So you look, and it's
a talk with a title and a question mark
at the end of it, and you have a right to assume
that, by the end of the talk, the speaker will
at least propose an answer to the question. I'm actually going to put
you out of your suspense immediately. No. All by itself, AI is not
going to fix the US healthcare system. It might need help from
those people in Washington. All right, so I should have an
obligatory conflict-of-interest disclosure because
NIH insists upon it. In addition to my
role at MIT, I'm the CTO of a
healthcare AI company. Let's start looking at
health care around the world. We'll first look at economics. These numbers-- maybe you've
seen them; maybe you haven't. But it's kind of surprising
to think that, in the US, we spend twice as much
per person on health care as they do in Germany, way
more than in Canada, Japan. But maybe it's OK. Maybe it's because it makes
us all so much healthier than these other people. Well, apparently not. It does not seem to make
us all that much healthier. In fact, as you can see,
we're not doing very well on the world stage. I've only shown you
four countries here. I could have shown
you another 10, and the trend would be
pretty much the same. What's going on here? Is it that we have
crummy doctors in this country or maybe
venal hospital administrators? No, at its best,
medicine in the US is as good as it gets
anywhere in the world. The problem is that we have
a healthcare system that means many of our
citizens and residents don't actually get
access to this good care. So what should a
healthcare system do? It should provide access
to the right treatment, the right provider,
at the right time, at a cost society
considers appropriate. What could be easier? Well, actually almost
anything could be easier.
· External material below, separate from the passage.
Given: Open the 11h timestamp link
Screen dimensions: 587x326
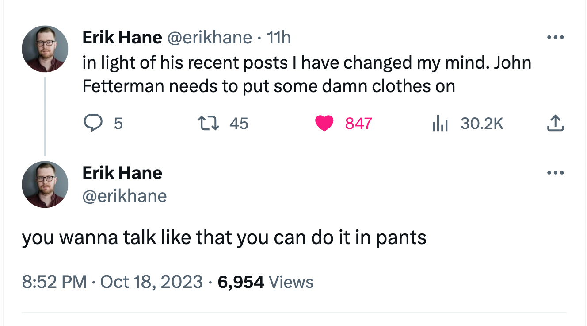Looking at the screenshot, I should (x=279, y=38).
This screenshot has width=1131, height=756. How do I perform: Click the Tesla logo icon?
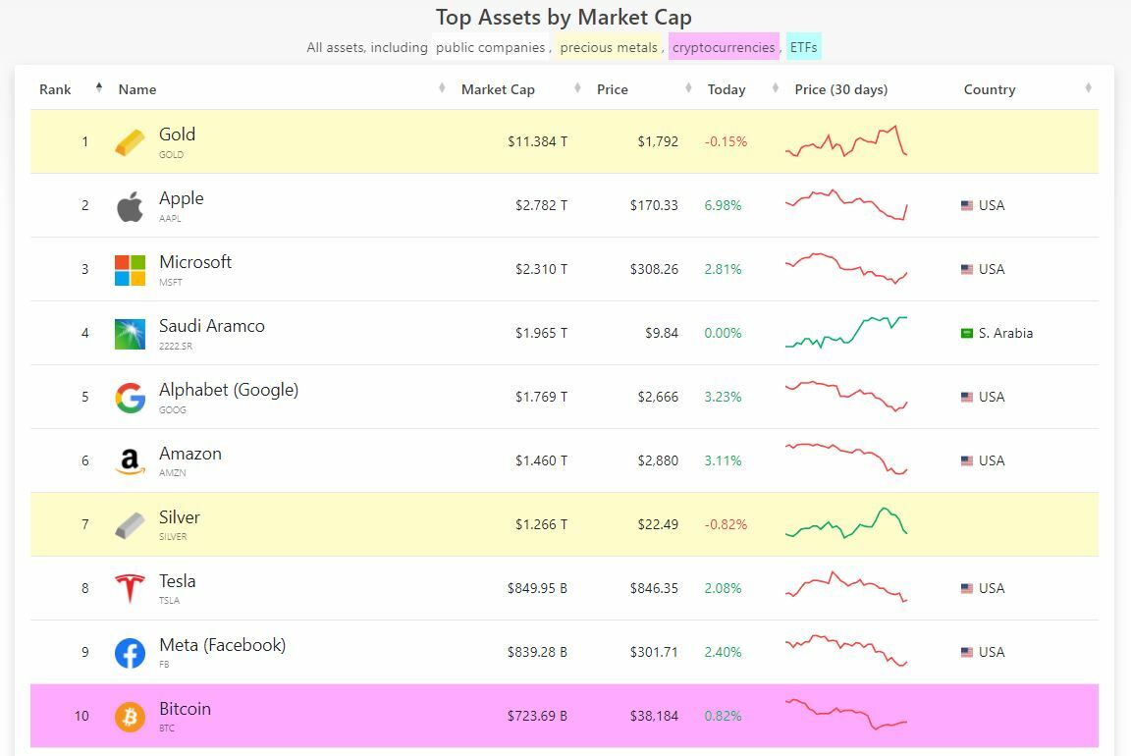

But predictive models can
make a difference here. They really can help. So I'm going to only look
at one of these problems today because I only
have eight minutes. Let's look at finding
the right provider. Could be easy. You just open up
a local magazine. It tells you who
the best doctor is. And you go to him or her. That would be-- I hope this doctor
is not in the room. I'm not intending
to be offensive. But it would be a
bad idea to do this. The problem is that
the typical approaches to choosing the
right provider assume that there is such a
thing as the person who is the right provider
for everybody. So it's the CMS quality
stars, consumer ratings, reputational rankings, volume. None of these things actually
lead to better health care outcomes. And there's been many
articles showing that. The issue is that
different providers do well for different kinds of patients. So what we really
need is not a ranking of providers but an app that
matches patients and providers. Now, I'm sure this
seems simple to you. How many of you have
used one of these apps? You don't have to
raise your hand. How many of you know somebody
who has used one of these apps? Probably almost everybody. Unfortunately,
these apps are not very good at choosing doctors. So what we want is the best
provider for each patient. So what we do is we
use machine learning to build models
of every provider in the country that tells
you what kinds of patients that provider does well with. So here we have two
fictional patients, John Doe and Jane Doe, presenting
with the same symptoms but having very different
demographic information and, more importantly, very
different health care history. If we run a model to choose
providers for those patients, we get very different answers. So what the model is
doing is predicting the rate of adverse outcomes--
for example hospital admissions, visits to
the emergency department. And what you can see the
model is doing for these two individuals predicts
very different rates of adverse outcomes, depending
upon which physician they see. And it's a different
choice of, quote, "best physician" for
each of these two people. All right, this is just a model. We all know we can build
models that make predictions. And the real question
comes when you take these predictions
in the field, do they actually lead to
good outcomes, improvements? We looked at a
couple of examples, actually more than a couple. Let's start with orthopedics. We did a study of 4,000 patients
who received hip replacement surgery in Chicago. They were all Medicare patients. We trained the model
on two years of data and then tested it on the next
year and then compared it, the model one, which
is on the right, to a bunch of different
conventional methods. The best conventional
method was volume-based. Unsurprisingly, hip surgeons
who do many surgeries a year are better at it
than surgeons who do a handful of surgeries a year. So all else fails, go to
someone who does a lot of it. And you can see, if we
look at 90-day admission, there's a 13%
improvement if you go to somebody who does
a lot of hip surgeries and an 8% improvement in visits
to the emergency department the next 90 days. And a little bit
surprisingly, a slight cost increase over 90 days. Maybe they're just more
expensive surgeons. On the other hand,
if you look at what happens with the
machine learning model, there's a much more dramatic
relative improvement, 36% improvement in 90-day
admissions, 23% in ED visits, and 12% in total cost of care. Maybe it only makes a
difference for hip replacement. Well, we looked at a much larger
study of a million Medicare patients for a one-year
follow up on visits to a variety of
different specialties. And what we're
looking at here is the reduction in either
emergency department visits or hospitalizations
per 100 member years. These are members of Medicare. So you can see, for
cardiac surgery, going to the right surgeon
roughly results in one fewer trip to the hospital per year,
which is a huge difference. Everything is pretty much
an improvement except EMT, and that's flat. So indeed, choosing
the right doctor makes an enormous difference. To wrap up, healthcare
and medicine are not the same thing. Healthcare should
deliver high-quality care to the population at a cost
that society can sustain. But even though we're trying to
deliver it to the population, we have to make the
decisions not based on averages but on individuals. And to do that at
scale, we really need to deploy AI-based models. Thank you. [APPLAUSE]